Im not ashamed of my friends or no one else, but I also wouldn’t converse around a lot of people. Desperately I wanna be myself at times and not have to cover the way I speak and just be my self but being around people that make it that way, I cant.In the story (__) _____ Says “The brutal truth is that the bulk of white/black people in America never had a interest in educating black folks”. and my friends make it seem like we don’t have education. This quote gives me strength to be different from others and continue to sound educated. But the same way they sound different and at times uneducated to me I might sound different to many people also. My good sense tells me who i am and no matter whats around me and what I hear or how I talk I am still educated. This quote inspires to show my education by my vocabulary and expanding to to the biggest variety  as I can. Its not my job to change the minds and the way many people speak. But what I  can do is help my peers expand their vocabulary and listen and change how sound and alert others when they do also.
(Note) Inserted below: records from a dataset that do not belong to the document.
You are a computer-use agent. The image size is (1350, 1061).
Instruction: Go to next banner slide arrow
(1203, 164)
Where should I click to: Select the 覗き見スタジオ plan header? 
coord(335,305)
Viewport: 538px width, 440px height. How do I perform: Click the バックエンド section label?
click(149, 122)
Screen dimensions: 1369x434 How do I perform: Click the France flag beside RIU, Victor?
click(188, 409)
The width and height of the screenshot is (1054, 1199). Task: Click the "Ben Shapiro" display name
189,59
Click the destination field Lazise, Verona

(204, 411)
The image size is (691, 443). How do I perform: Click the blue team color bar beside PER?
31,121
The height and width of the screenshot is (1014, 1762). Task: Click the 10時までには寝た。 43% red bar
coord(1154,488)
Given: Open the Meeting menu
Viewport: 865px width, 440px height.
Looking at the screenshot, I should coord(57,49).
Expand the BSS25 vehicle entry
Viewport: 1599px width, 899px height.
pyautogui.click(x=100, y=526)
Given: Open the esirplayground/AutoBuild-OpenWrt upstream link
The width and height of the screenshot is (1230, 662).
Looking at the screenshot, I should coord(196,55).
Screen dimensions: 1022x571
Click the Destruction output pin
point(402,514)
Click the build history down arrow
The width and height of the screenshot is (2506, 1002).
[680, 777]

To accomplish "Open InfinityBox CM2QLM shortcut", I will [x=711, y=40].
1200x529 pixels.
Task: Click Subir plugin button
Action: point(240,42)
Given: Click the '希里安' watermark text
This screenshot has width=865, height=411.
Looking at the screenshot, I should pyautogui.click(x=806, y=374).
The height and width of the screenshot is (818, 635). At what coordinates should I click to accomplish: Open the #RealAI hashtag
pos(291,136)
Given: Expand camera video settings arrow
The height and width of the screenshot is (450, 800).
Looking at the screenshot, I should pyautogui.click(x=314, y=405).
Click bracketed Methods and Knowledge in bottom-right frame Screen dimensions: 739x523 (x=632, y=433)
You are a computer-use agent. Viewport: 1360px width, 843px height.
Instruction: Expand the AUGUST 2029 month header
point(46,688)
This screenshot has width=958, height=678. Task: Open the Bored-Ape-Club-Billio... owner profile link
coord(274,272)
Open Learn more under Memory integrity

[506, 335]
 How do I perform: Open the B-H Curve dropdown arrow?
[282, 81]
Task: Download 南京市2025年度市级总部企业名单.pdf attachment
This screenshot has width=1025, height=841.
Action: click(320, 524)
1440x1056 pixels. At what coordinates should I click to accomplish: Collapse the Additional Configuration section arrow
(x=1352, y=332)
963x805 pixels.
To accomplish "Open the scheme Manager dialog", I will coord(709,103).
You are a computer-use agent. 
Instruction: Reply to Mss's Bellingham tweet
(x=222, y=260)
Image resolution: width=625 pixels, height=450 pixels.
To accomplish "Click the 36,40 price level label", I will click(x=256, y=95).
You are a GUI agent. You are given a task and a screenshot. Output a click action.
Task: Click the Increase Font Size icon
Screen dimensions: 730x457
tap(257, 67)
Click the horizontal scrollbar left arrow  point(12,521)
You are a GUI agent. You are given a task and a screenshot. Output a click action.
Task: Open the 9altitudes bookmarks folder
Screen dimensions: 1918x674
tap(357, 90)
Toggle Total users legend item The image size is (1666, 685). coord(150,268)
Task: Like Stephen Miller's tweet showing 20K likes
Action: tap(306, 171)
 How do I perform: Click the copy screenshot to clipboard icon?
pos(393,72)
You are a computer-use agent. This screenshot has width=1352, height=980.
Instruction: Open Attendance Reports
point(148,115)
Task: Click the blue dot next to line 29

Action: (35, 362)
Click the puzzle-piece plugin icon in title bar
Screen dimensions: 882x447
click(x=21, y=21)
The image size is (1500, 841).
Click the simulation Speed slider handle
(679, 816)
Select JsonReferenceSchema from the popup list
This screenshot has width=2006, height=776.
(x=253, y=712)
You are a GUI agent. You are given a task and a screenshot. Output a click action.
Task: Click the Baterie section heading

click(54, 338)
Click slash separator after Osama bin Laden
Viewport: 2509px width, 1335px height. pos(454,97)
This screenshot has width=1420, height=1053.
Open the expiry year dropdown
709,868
One day I strive to  accept the way i speak and how everyone comes from different back rounds and I have to accept that to move on. 

Comments (1)

Victoria Odom (Teacher)
Victoria Odom

I really liked your essay, it talked about how average teenage girls talked about each other in school. You compared them to yourself revealing that you somethings do talk about other people and may not realize it but the way you talk makes you who you are.